▸ **Stored records**:
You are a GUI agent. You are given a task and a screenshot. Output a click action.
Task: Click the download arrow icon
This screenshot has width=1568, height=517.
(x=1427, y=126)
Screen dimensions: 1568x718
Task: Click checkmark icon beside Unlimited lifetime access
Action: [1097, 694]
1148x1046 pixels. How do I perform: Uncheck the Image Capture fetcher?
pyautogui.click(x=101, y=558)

▸ **Work instruction**:
Return word for word the line with "This screenshot has width=1568, height=517." and every line after it through the end of the records above.

▸ **Response**:
This screenshot has width=1568, height=517.
(x=1427, y=126)
Screen dimensions: 1568x718
Task: Click checkmark icon beside Unlimited lifetime access
Action: [1097, 694]
1148x1046 pixels. How do I perform: Uncheck the Image Capture fetcher?
pyautogui.click(x=101, y=558)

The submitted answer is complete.